The measure would allow business losses from tax years after Dec. 31, 2017, and before Jan. 1, 2021, to be carried back five years. Net operating loss carrybacks were eliminated for most businesses by the 2017 tax overhaul. Separate rules would apply to real estate investment trusts and life insurance companies.
The measure would allow the full amount of net operating loss carryovers and carrybacks to be used for tax years beginning before Jan. 1, 2021. The deduction was limited to 80% of taxable income under the 2017 tax overhaul. A separate deduction limit would be established for tax years beginning after Dec. 31, 2020.
The measure would modify the effective date of changes to the net operating loss deduction included in the 2017 tax overhaul. Republicans have previously sought changes to the date language, which they say doesn’t reflect congressional intent.
The measure would also modify net operating loss deduction limits for pass-through businesses and sole proprietorships.
Other Business Provisions
The measure would:
- Allow companies to more quickly access their remaining alternative minimum tax credits. The 2017 tax overhaul eliminated the corporate AMT but made remaining AMT credits refundable over several years, ending in 2021.
- Allow businesses to deduct 50% of their interest expenses in 2019 and 2020, with adjustments, instead of 30%. Separate rules would apply for partnerships.
- Address the “retail glitch” from the 2017 tax overhaul, in which the depreciation schedule for certain restaurant and restaurant and retail businesses’ qualified improvement property was inadvertently lengthened to 39 years. The bill would classify qualified improvement property as 15-year property, or 20-year property under an alternative depreciation system. The classification would make the property eligible for temporary “bonus depreciation” established by the 2017 tax law, which would allow it to be written off immediately.
- Businesses to immediately expense these investments.
In addition to increasing access to care for COVID-19 treatment, the bill removes limitations employers and individuals are facing on their HSA-eligible plans.
- Eliminates Red Tape for Employers and Individuals: The bill ensures that Americans can use all tax-favored health care accounts, like HSAs and FSAs, to buy over-the-counter medicines tax-free without a prescription. In addition, high deductible health care plans with HSAs will now be able to provide coverage, pre-deductible, for telehealth services.

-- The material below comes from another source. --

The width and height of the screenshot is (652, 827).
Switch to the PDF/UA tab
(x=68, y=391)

We encourage you to continue to check this page for updates on how the massage community can tap into these resources, as well as those provided by individual states.

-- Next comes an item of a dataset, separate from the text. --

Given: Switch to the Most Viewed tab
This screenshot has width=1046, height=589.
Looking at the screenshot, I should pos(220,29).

We truly value the amazing work you do as massage therapists, and we are working tirelessly to advocate for your needs during this tough time. We will get through this together.
Small business owners in designated states are currently eligible to apply for a low-interest loan due to Coronavirus (COVID-19). Click here to apply.

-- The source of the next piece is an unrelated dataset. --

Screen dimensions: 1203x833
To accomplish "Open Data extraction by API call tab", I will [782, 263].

Find more information on the SBA’s Economic Injury Disaster Loans at SBA.gov/Disaster.
The Small Business Administration (SBA) and Department of the Treasury have put together an FAQs resource to address borrower and lender questions concerning the Paycheck Protection Program (PPP).
Many utility companies are freezing shut-offs, meaning that if you are unable to pay your bill during the crisis, they will not shut off your utilities. Check with your utility company about deferring your payments.
The Department of Housing and Urban Development, as well as many cities and states, have placed a moratorium on residential evictions and foreclosures, so your landlord may not evict you even if you can't pay rent. (You will still be responsible for paying back the rent owed when the moratorium is lifted.) Consider asking your landlord to reduce or delay rent payments.
The federal tax deadline for filing and payments has been pushed back to July 15. Many states have pushed back their deadlines as well, however, this does not mean that every state has. You should check with your state treasurer’s office.